TAG Cyber Industry Analysis: Gigamon Acquisition of ICEBRG

By now, you’ve likely heard that Santa Clara-based Gigamon has acquired ICEBRG, a small cyber security company located in Seattle. You might know ICEBRG best from its founders – Will Peteroy and Josh Carlson – both veterans of our industry with years logged in places such as Fort Meade and Microsoft. In this brief analysis note, I’ll provide some context for this deal, along with a summary of how the combined entity will benefit customers of both companies.

First, recognize that the modern cadence of ingest, analyze, and mitigate has begun to supplant the obsessive use of the now-tired prevent, detect, and respond. This is important to recognize, because from a sufficiently high altitude, most cyber offerings today – including from both Gigamon and ICEBRG – can be described in this new manner. This is good, because when the highest-level security themes of two companies rhyme, mergers are more easily implemented.

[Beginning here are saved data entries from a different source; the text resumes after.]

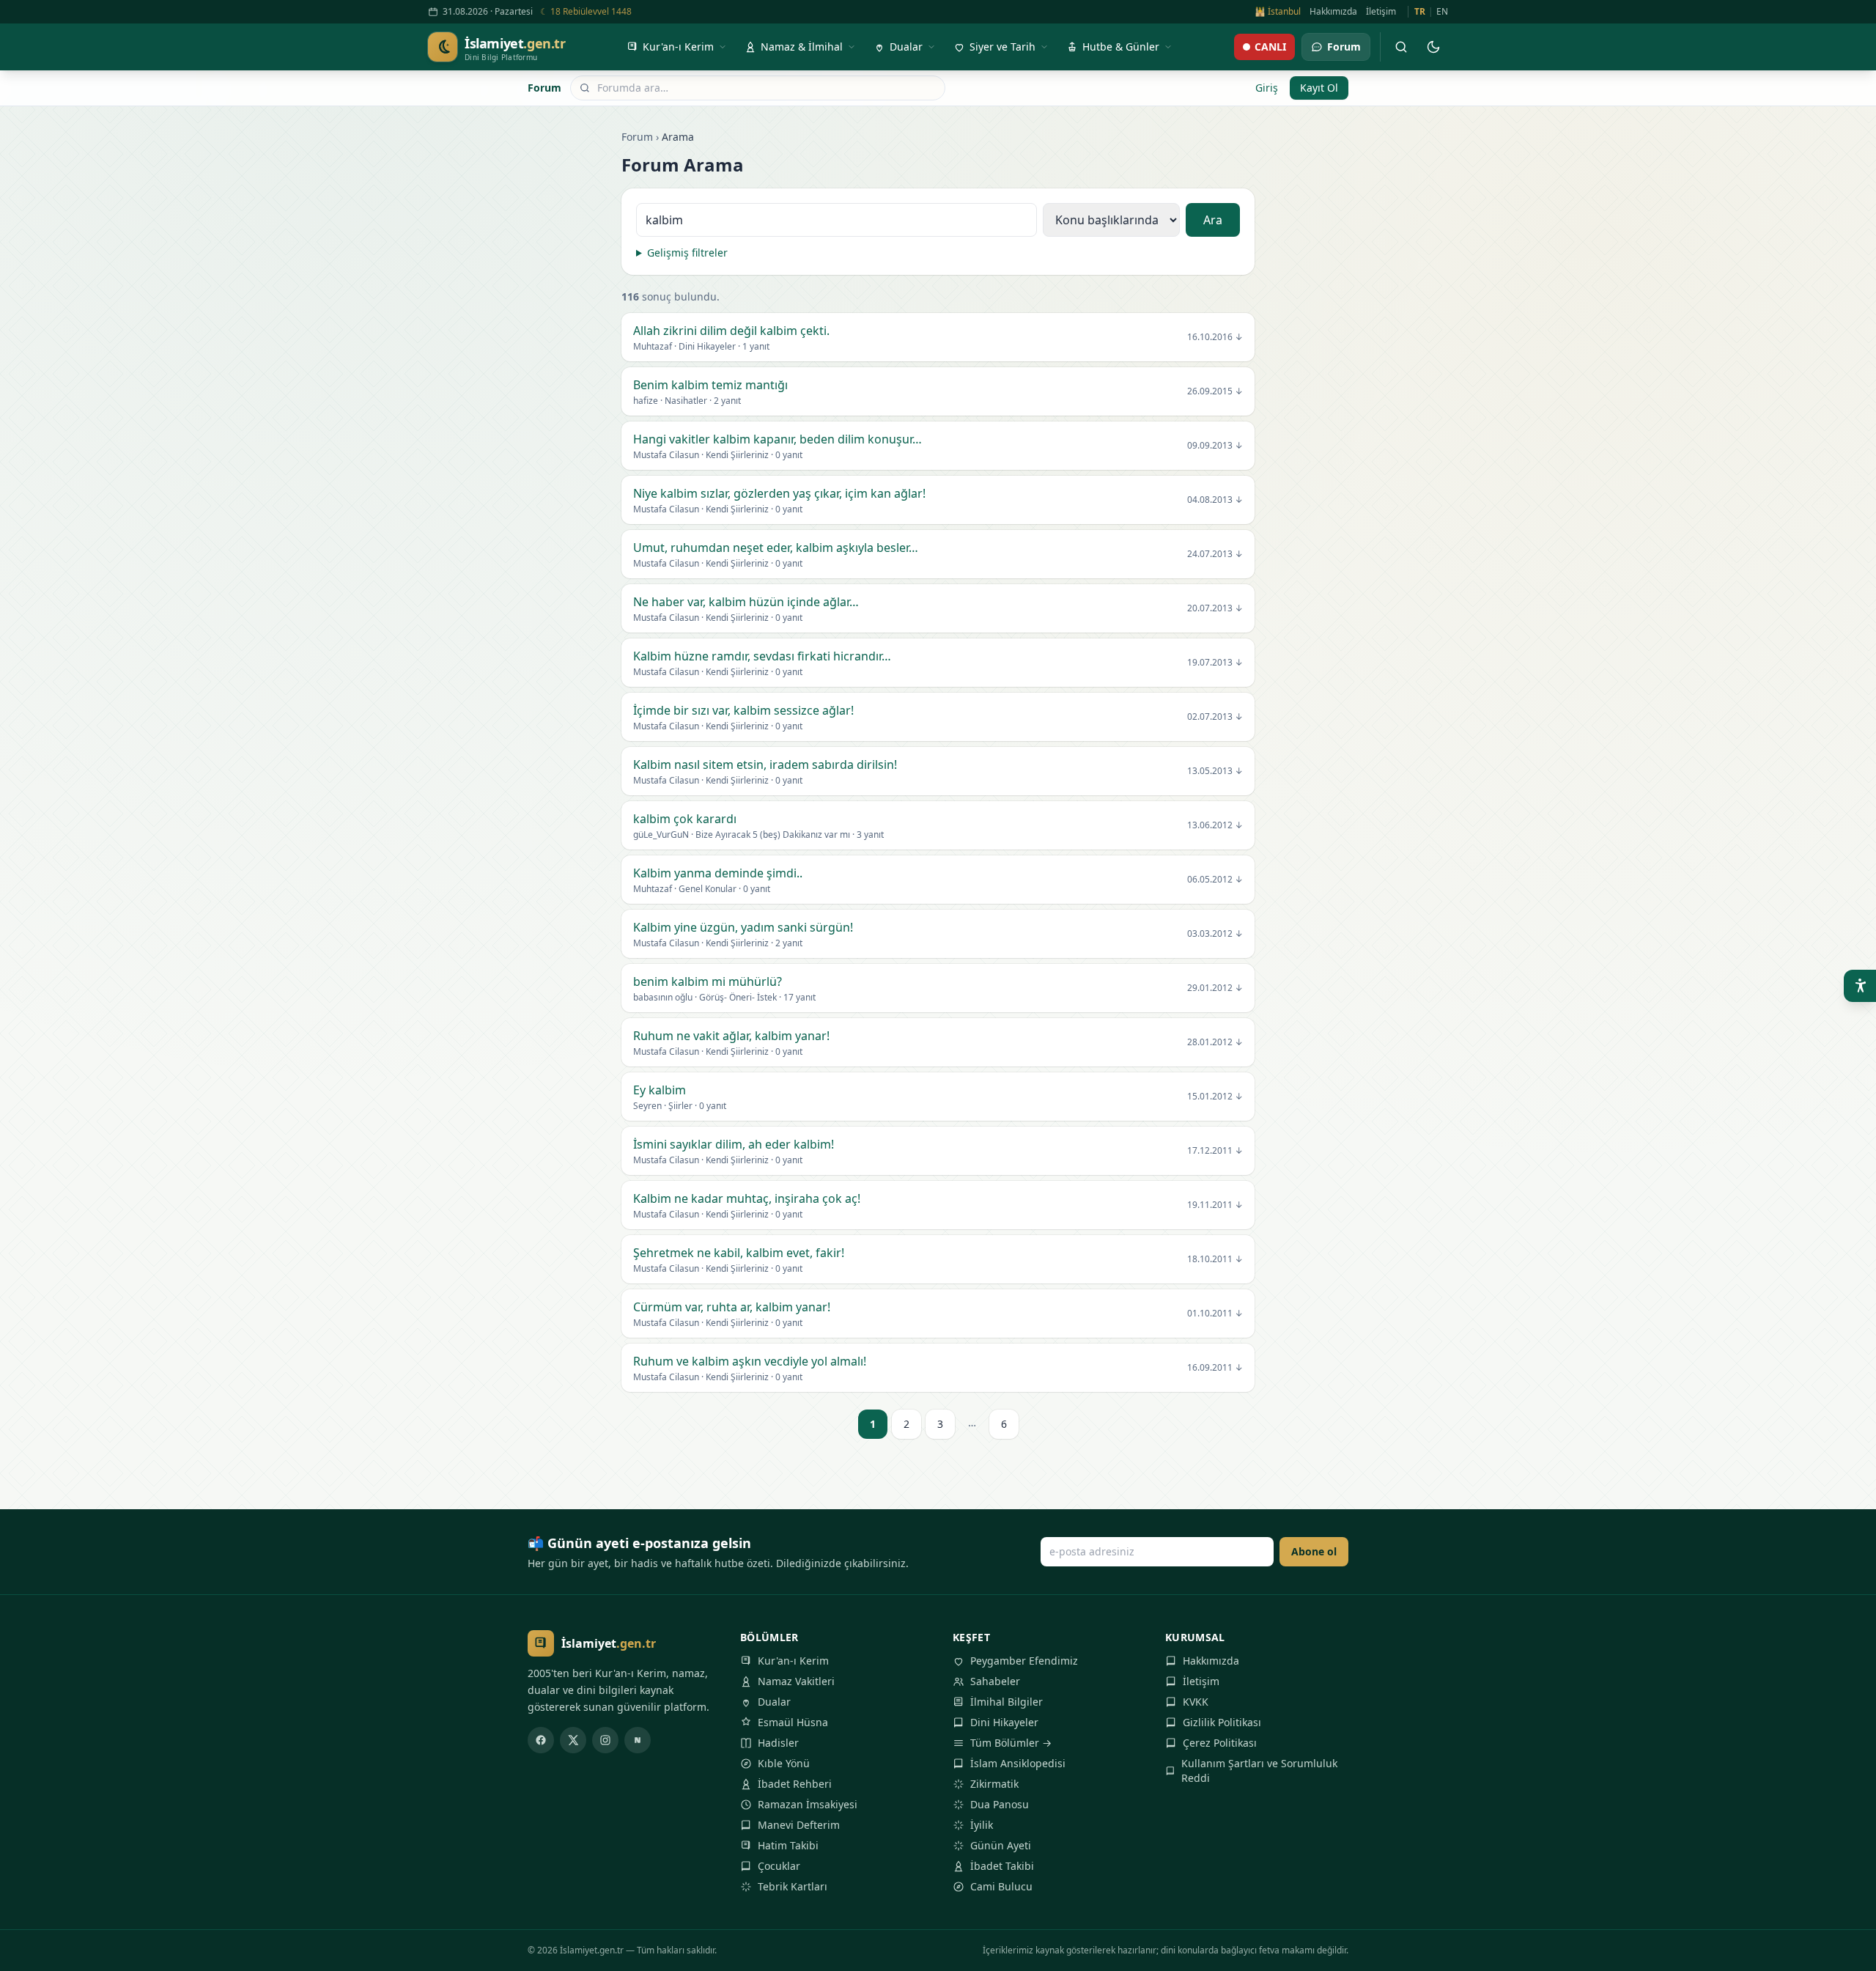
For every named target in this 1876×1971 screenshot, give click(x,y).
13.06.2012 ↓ (1215, 825)
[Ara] (1401, 47)
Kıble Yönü (784, 1763)
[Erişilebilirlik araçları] (1860, 986)
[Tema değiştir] (1433, 47)
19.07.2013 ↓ (1215, 662)
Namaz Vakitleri (796, 1681)
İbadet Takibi (1002, 1866)
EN (1442, 12)
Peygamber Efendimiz (1024, 1661)
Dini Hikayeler (1004, 1722)
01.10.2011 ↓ (1215, 1313)
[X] (573, 1740)
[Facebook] (541, 1740)
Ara (1212, 220)
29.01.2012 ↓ (1215, 988)
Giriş (1266, 88)
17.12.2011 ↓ (1215, 1151)
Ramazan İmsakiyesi (807, 1804)
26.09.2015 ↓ (1215, 391)
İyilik (981, 1825)
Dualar (774, 1702)
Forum (544, 88)
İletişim (1381, 12)
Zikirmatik (994, 1784)
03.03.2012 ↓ (1215, 934)
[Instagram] (605, 1740)
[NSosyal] (637, 1740)
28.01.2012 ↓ (1215, 1042)
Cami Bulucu (1001, 1886)
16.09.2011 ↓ (1215, 1368)
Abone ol (1314, 1551)
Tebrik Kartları (792, 1886)
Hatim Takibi (788, 1845)
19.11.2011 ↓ (1215, 1205)
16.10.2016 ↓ (1215, 337)
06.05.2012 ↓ (1215, 879)
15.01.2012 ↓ (1215, 1096)
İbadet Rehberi (795, 1784)
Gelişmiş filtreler (687, 252)
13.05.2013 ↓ (1215, 771)
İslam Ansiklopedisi (1018, 1763)
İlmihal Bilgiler (1006, 1702)
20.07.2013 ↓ (1215, 608)
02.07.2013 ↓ (1215, 717)
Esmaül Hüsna (793, 1722)
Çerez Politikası (1220, 1743)
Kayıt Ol (1319, 88)
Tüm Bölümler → (1011, 1743)
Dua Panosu (999, 1804)
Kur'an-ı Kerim (793, 1661)
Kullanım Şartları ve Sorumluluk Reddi (1259, 1770)
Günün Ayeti (1000, 1845)
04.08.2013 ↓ (1215, 500)
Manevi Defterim (799, 1825)
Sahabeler (995, 1681)
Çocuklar (779, 1866)
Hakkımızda (1333, 12)
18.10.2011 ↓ (1215, 1259)
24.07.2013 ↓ (1215, 554)
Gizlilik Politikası (1222, 1722)
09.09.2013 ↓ (1215, 446)
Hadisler (778, 1743)
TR (1419, 12)
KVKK (1195, 1702)
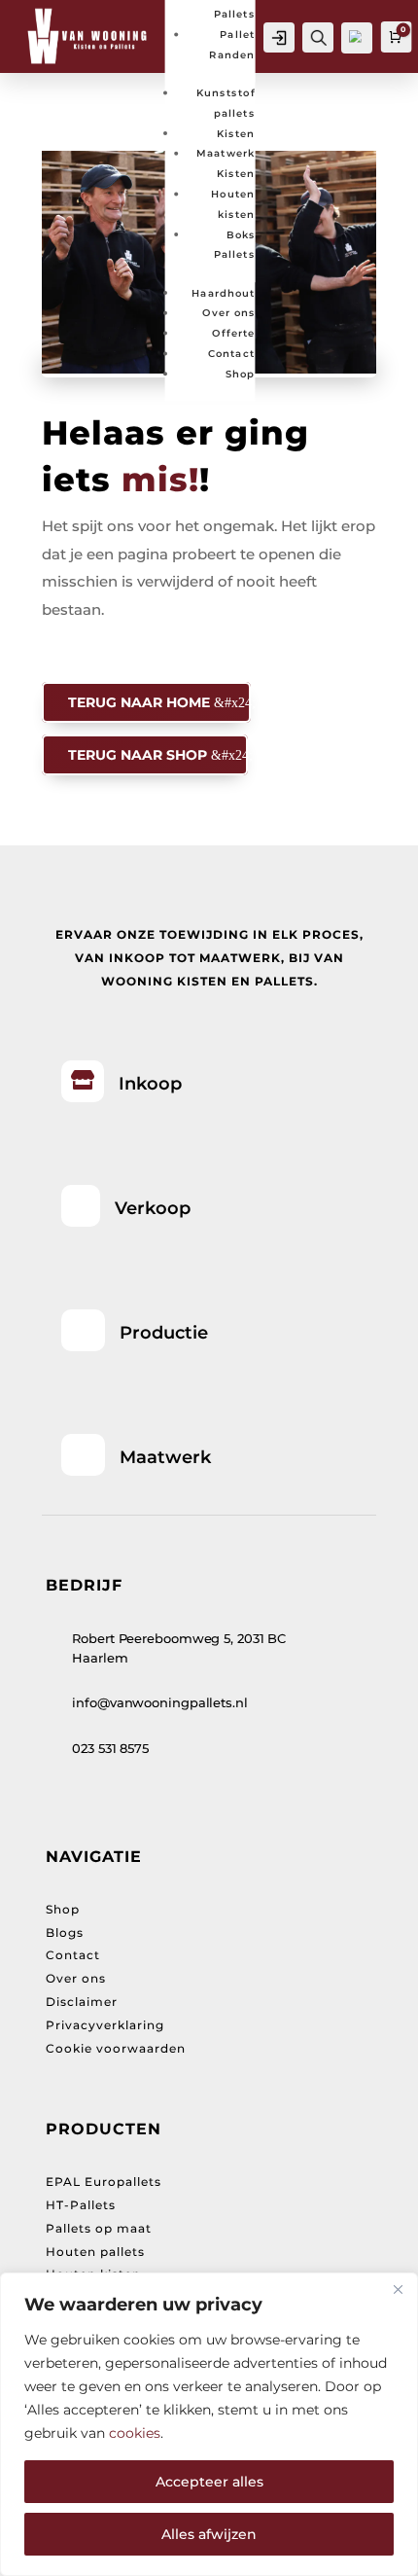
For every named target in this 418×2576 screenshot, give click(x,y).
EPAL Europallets (103, 2181)
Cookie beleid (214, 2433)
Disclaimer (82, 2001)
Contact (232, 352)
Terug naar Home (139, 702)
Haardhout (224, 292)
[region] (209, 2424)
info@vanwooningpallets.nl (160, 1702)
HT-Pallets (81, 2205)
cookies (134, 2433)
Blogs (65, 1932)
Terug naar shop (137, 755)
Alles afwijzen (209, 2534)
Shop (240, 373)
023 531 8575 (110, 1748)
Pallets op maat (99, 2228)
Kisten (236, 132)
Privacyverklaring (105, 2025)
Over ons (228, 312)
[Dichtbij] (397, 2289)
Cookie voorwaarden (116, 2048)
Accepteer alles (209, 2481)
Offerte (233, 332)
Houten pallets (95, 2251)
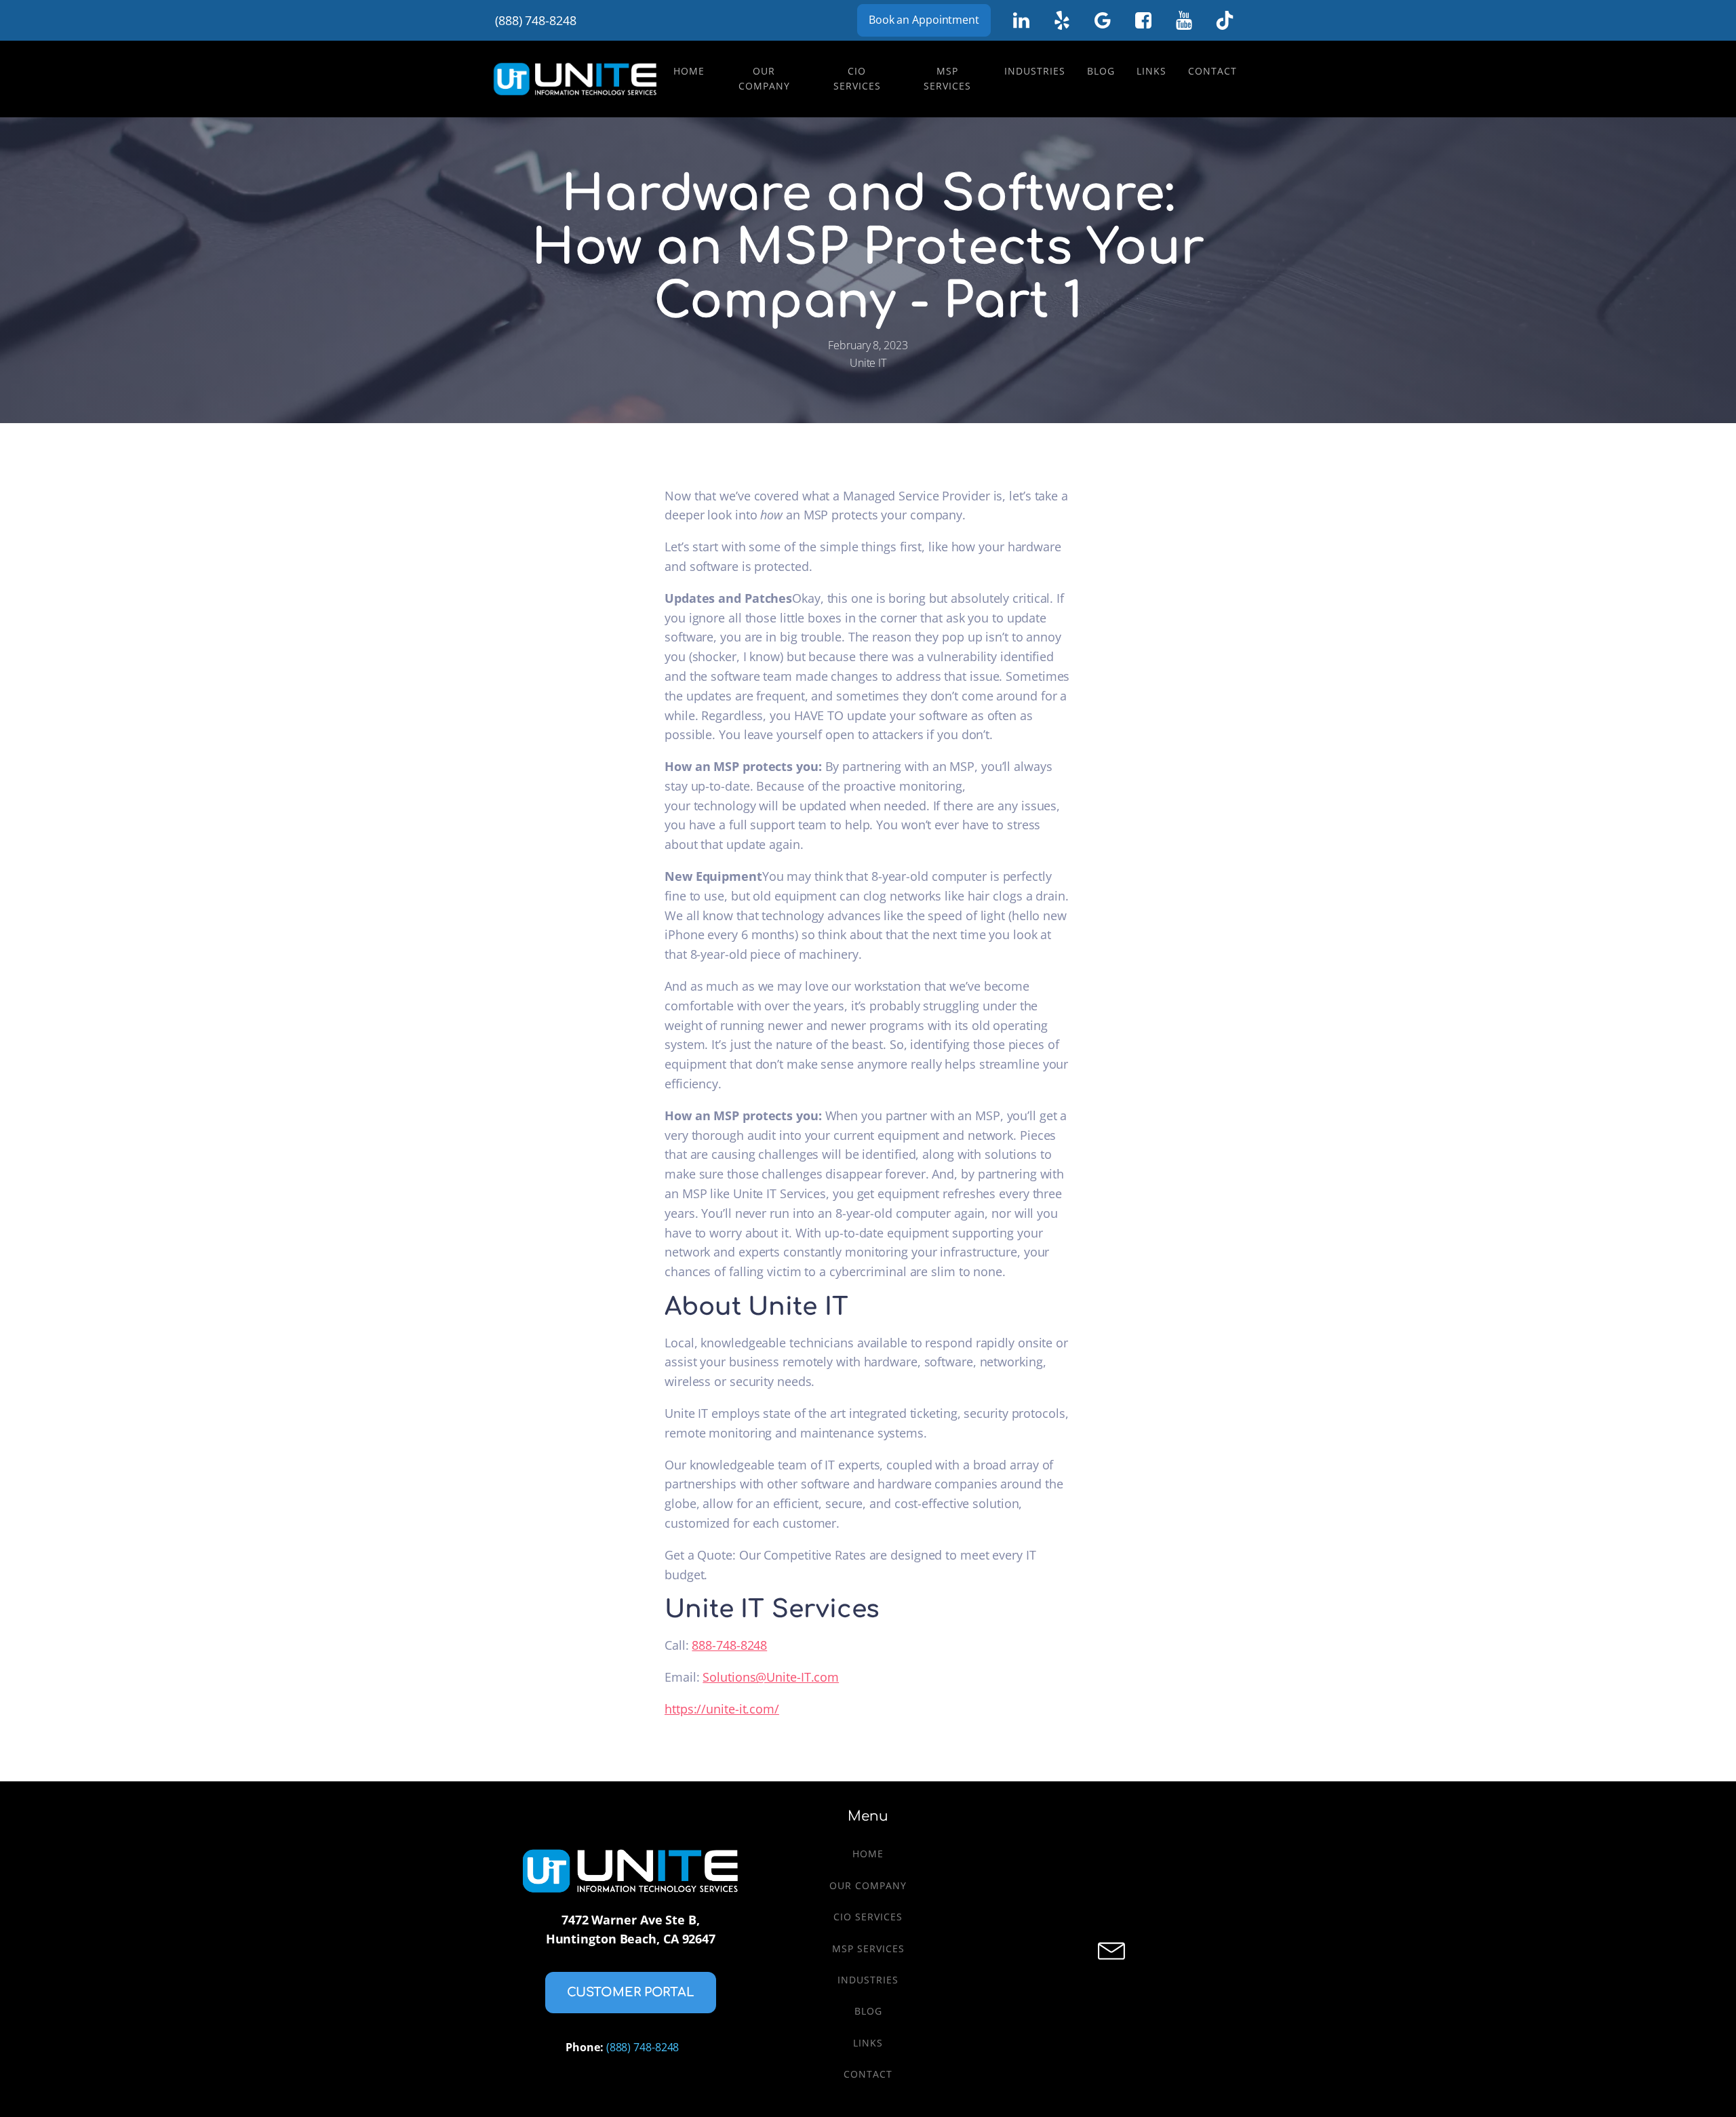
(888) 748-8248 (535, 20)
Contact (1212, 70)
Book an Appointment (924, 19)
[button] (631, 1992)
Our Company (764, 78)
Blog (1101, 70)
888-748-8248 (729, 1645)
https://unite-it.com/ (722, 1709)
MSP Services (947, 78)
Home (689, 70)
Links (1151, 70)
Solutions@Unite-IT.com (771, 1677)
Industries (1034, 70)
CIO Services (857, 78)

Gigamon, of course, is in the business of making cyber threats visible through advanced network traffic management, performed both on-premise, and across cloud and virtual environments. They do visibility as well as anyone in the world, and their customers include an impressively-high percentage of global banks, technology companies, Internet service providers, Federal agencies, and large Fortune 100 organizations. In these deployments, Gigamon has historically addressed the foundational “ingest” piece in the ingest-analyze-mitigate cadence.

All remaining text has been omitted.